PROMPT
Copy the listing below, replacing every "Living Room" with "Lounge" and leaving everything else unchanged.

RECORDS SUPPLIED

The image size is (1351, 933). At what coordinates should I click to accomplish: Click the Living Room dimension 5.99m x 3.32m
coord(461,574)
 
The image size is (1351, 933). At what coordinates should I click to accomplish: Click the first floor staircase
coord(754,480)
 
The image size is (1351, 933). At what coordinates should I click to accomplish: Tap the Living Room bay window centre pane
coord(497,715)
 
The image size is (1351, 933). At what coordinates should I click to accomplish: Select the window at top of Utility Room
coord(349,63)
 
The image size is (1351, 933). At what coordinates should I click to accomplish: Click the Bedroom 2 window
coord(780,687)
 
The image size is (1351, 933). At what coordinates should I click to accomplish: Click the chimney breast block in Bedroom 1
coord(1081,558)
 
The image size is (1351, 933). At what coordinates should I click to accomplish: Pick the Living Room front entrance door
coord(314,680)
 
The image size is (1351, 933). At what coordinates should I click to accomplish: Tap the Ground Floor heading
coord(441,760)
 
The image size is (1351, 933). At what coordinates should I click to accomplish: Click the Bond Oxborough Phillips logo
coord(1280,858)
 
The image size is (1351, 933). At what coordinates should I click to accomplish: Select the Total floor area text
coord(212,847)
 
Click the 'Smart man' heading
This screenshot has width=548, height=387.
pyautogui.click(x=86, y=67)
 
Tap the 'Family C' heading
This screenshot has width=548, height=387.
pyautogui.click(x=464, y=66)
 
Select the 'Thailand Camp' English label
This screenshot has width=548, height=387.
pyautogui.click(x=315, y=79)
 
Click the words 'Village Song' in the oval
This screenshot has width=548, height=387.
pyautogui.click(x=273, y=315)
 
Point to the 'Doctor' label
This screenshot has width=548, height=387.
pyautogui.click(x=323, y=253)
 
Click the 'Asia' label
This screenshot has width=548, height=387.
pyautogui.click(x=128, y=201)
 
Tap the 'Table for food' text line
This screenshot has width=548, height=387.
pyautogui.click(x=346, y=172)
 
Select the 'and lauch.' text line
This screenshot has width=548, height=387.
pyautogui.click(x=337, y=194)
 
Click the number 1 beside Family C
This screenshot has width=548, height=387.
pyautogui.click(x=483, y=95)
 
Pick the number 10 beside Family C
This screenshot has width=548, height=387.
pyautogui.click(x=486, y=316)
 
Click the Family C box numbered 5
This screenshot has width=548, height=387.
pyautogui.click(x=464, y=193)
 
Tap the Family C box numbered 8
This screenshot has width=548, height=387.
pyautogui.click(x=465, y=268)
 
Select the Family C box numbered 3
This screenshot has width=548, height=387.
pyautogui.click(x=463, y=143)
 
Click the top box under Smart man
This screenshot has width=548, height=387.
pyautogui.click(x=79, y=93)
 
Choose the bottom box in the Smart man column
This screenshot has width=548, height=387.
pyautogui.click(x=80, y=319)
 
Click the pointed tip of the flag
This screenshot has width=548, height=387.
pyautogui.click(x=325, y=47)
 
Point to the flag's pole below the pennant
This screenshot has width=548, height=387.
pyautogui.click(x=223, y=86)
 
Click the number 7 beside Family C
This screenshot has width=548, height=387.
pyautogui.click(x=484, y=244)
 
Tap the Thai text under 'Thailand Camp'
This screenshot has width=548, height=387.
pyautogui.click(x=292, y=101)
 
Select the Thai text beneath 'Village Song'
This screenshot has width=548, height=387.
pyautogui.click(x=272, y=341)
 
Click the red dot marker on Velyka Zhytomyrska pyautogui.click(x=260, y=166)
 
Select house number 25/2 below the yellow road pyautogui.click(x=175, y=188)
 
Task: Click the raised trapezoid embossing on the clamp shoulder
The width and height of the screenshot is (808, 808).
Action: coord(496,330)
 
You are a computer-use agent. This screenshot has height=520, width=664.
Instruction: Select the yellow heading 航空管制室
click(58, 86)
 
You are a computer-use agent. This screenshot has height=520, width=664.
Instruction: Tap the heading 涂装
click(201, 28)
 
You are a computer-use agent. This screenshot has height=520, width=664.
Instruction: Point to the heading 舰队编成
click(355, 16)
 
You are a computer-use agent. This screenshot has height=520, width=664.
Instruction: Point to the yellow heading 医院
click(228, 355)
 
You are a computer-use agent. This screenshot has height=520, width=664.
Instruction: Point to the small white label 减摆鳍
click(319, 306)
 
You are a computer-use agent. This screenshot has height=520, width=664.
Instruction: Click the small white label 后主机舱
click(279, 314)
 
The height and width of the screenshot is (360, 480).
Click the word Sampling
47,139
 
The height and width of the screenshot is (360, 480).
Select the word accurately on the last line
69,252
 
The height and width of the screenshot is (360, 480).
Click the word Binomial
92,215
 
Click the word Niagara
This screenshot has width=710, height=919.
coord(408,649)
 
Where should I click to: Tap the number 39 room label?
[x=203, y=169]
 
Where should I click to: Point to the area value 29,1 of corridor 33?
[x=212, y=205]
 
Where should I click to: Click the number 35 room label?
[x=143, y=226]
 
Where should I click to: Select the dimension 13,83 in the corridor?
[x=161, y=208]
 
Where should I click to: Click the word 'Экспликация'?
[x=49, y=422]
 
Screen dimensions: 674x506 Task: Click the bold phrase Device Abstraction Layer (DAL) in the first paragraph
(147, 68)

THE SOLUTION
The image size is (1351, 933). At what coordinates should I click to accomplish: Click the Lounge dimension 5.99m x 3.32m
coord(461,574)
 
The image size is (1351, 933). At what coordinates should I click to accomplish: Click the first floor staircase
coord(754,480)
 
The image size is (1351, 933). At what coordinates should I click to accomplish: Tap the Lounge bay window centre pane
coord(497,715)
 
The image size is (1351, 933). At what coordinates should I click to accomplish: Select the window at top of Utility Room
coord(349,63)
 
The image size is (1351, 933). At what coordinates should I click to accomplish: Click the Bedroom 2 window
coord(780,687)
 
The image size is (1351, 933). At what coordinates should I click to accomplish: Click the chimney breast block in Bedroom 1
coord(1081,558)
 
The image size is (1351, 933). At what coordinates should I click to accomplish: Pick the Lounge front entrance door
coord(314,680)
 
The image size is (1351, 933). At what coordinates should I click to accomplish: Tap the Ground Floor heading
coord(441,760)
 
The image size is (1351, 933). At what coordinates should I click to accomplish: Click the Bond Oxborough Phillips logo
coord(1280,858)
 
The image size is (1351, 933). At what coordinates should I click to accomplish: Select the Total floor area text
coord(212,847)
 
Click the 'Smart man' heading
This screenshot has width=548, height=387.
pyautogui.click(x=86, y=67)
 
Tap the 'Family C' heading
This screenshot has width=548, height=387.
pyautogui.click(x=464, y=66)
 
Select the 'Thailand Camp' English label
This screenshot has width=548, height=387.
pyautogui.click(x=315, y=79)
 
Click the words 'Village Song' in the oval
This screenshot has width=548, height=387.
pyautogui.click(x=273, y=315)
 
Point to the 'Doctor' label
This screenshot has width=548, height=387.
pyautogui.click(x=323, y=253)
 
Click the 'Asia' label
This screenshot has width=548, height=387.
pyautogui.click(x=128, y=201)
 
Tap the 'Table for food' text line
This screenshot has width=548, height=387.
pyautogui.click(x=346, y=172)
 
Select the 'and lauch.' text line
This screenshot has width=548, height=387.
pyautogui.click(x=337, y=194)
 
Click the number 1 beside Family C
This screenshot has width=548, height=387.
pyautogui.click(x=483, y=95)
 
Pick the number 10 beside Family C
This screenshot has width=548, height=387.
pyautogui.click(x=486, y=316)
 
Click the Family C box numbered 5
This screenshot has width=548, height=387.
pyautogui.click(x=464, y=193)
 
Tap the Family C box numbered 8
This screenshot has width=548, height=387.
pyautogui.click(x=465, y=268)
 
Select the Family C box numbered 3
This screenshot has width=548, height=387.
pyautogui.click(x=463, y=143)
 
Click the top box under Smart man
This screenshot has width=548, height=387.
pyautogui.click(x=79, y=93)
 
Choose the bottom box in the Smart man column
This screenshot has width=548, height=387.
pyautogui.click(x=80, y=319)
 
Click the pointed tip of the flag
This screenshot has width=548, height=387.
pyautogui.click(x=325, y=47)
 
Point to the flag's pole below the pennant
This screenshot has width=548, height=387.
pyautogui.click(x=223, y=86)
 
Click the number 7 beside Family C
This screenshot has width=548, height=387.
pyautogui.click(x=484, y=244)
 
Tap the Thai text under 'Thailand Camp'
This screenshot has width=548, height=387.
pyautogui.click(x=292, y=101)
 
Select the Thai text beneath 'Village Song'
This screenshot has width=548, height=387.
pyautogui.click(x=272, y=341)
 
Click the red dot marker on Velyka Zhytomyrska pyautogui.click(x=260, y=166)
 
Select house number 25/2 below the yellow road pyautogui.click(x=175, y=188)
 
Task: Click the raised trapezoid embossing on the clamp shoulder
The width and height of the screenshot is (808, 808).
Action: coord(496,330)
 
You are a computer-use agent. This screenshot has height=520, width=664.
Instruction: Select the yellow heading 航空管制室
click(58, 86)
 
You are a computer-use agent. This screenshot has height=520, width=664.
Instruction: Tap the heading 涂装
click(201, 28)
 
You are a computer-use agent. This screenshot has height=520, width=664.
Instruction: Point to the heading 舰队编成
click(355, 16)
 
You are a computer-use agent. This screenshot has height=520, width=664.
Instruction: Point to the yellow heading 医院
click(228, 355)
 
You are a computer-use agent. This screenshot has height=520, width=664.
Instruction: Point to the small white label 减摆鳍
click(319, 306)
 
You are a computer-use agent. This screenshot has height=520, width=664.
Instruction: Click the small white label 后主机舱
click(279, 314)
 
The height and width of the screenshot is (360, 480).
Click the word Sampling
47,139
 
The height and width of the screenshot is (360, 480).
Select the word accurately on the last line
69,252
 
The height and width of the screenshot is (360, 480).
Click the word Binomial
92,215
 
Click the word Niagara
This screenshot has width=710, height=919.
coord(408,649)
 
Where should I click to: Tap the number 39 room label?
[x=203, y=169]
 
Where should I click to: Point to the area value 29,1 of corridor 33?
[x=212, y=205]
 
Where should I click to: Click the number 35 room label?
[x=143, y=226]
 
Where should I click to: Select the dimension 13,83 in the corridor?
[x=161, y=208]
 
Where should I click to: Click the word 'Экспликация'?
[x=49, y=422]
 
Screen dimensions: 674x506 Task: Click the bold phrase Device Abstraction Layer (DAL) in the first paragraph
(147, 68)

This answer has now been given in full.